Há, no entanto, quem duvide das palavras de Bennett e Lapide relativamente a um possível ataque de Israel ao Irão num contexto de acordo de Teerão com as grandes potências. Uma análise do Jerusalem Post considera que Israel está a fazer bluff e que no caso de se chegar a um acordo – onde Teerão se comprometa a uma redução drástica do seu programa nuclear – Israel não envidará pelo esforço de planear qualquer ataque, mas sim para desvendar segredos iranianos que provem que Teerão “está a enganar o mundo”.

A história assim o diz. Antes de ter sido assinado o acordo nuclear, foram vário os dedos a apontar ao Estado hebraico uma alegada campanha de eliminação seletiva de cientistas nucleares iranianos e outros responsáveis pelo programa nuclear do país. Entre 2010 e 2012, foram assassinados pelo menos quatro cientistas iranianos.

A partir de 2013, altura em que as potências mundiais e o Irão assinaram um acordo nuclear provisório, Israel abrandou a sua política ofensiva contra Teerão e até o Governo de Trump ter abandonado o pacto, em 2018, essa estratégia foi suspensa.

Em vez disso, Israel optou pela missão de descobrir e revelar alegadas fraudes iranianas ao mundo. Em abril de 2018, o então primeiro-ministro Benjamin Netanyahu disse "ter provas conclusivas" de que Teerão estava a conduzir um programa nuclear secreto à revelia do acordo estabelecido em 2015.

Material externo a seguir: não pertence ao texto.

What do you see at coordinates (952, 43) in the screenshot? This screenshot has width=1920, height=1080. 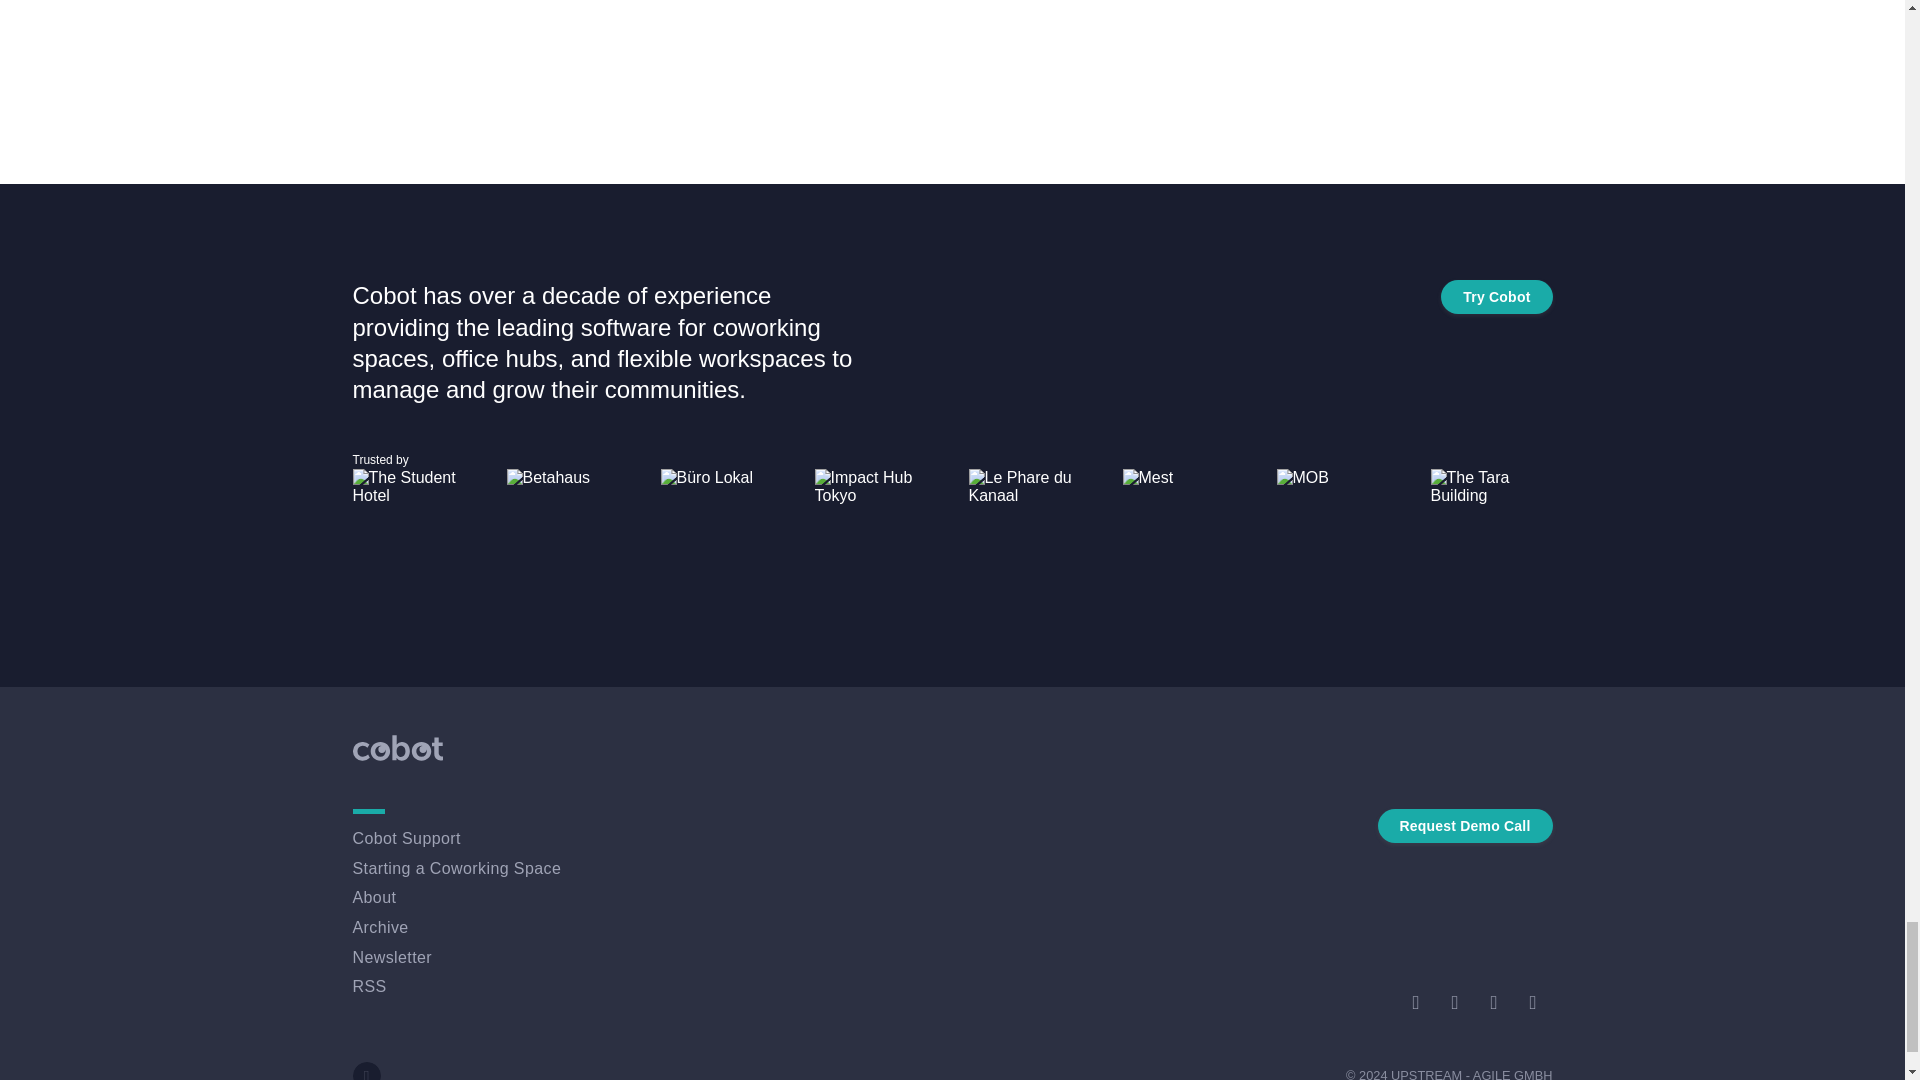 I see `Cobot Product Update June 2024` at bounding box center [952, 43].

Depois da saída dos EUA do acordo e de o Irão ter começado a violar abertamente o acordo nuclear, Israel terá retomado uma posição mais ativa.

Em novembro de 2020, foi assassinado um outro cientista de topo do programa nuclear do Irão e, em abril de 2021, a central nuclear de Natanz, que tinha sido reforçada com novas centrifugadoras para o enriquecimento de urânio, foi alvo de um ataque, cuja responsabilidade o Irão atribuiu a Israel.

Tal como explica o Jerusalem Post, qualquer ataque israelita depois de ser assinado um acordo que limite o progresso nuclear do Irão seria visto pela administração Biden e pela UE como belicismo e poderia levar a retaliações diplomáticas ou mesmo consequências nas áreas de vendas e cooperação militar e de segurança.

“Se de facto houver um novo acordo nas próximas semanas ou meses, mesmo que seja um acordo mau, a liberdade de Israel para atacar solo iraniano será significativamente restringida. E, por mais mantras que sejam repetidos, nada vai convencer o Irão ou qualquer outro do contrário”, lê-se no Jerusalem Post.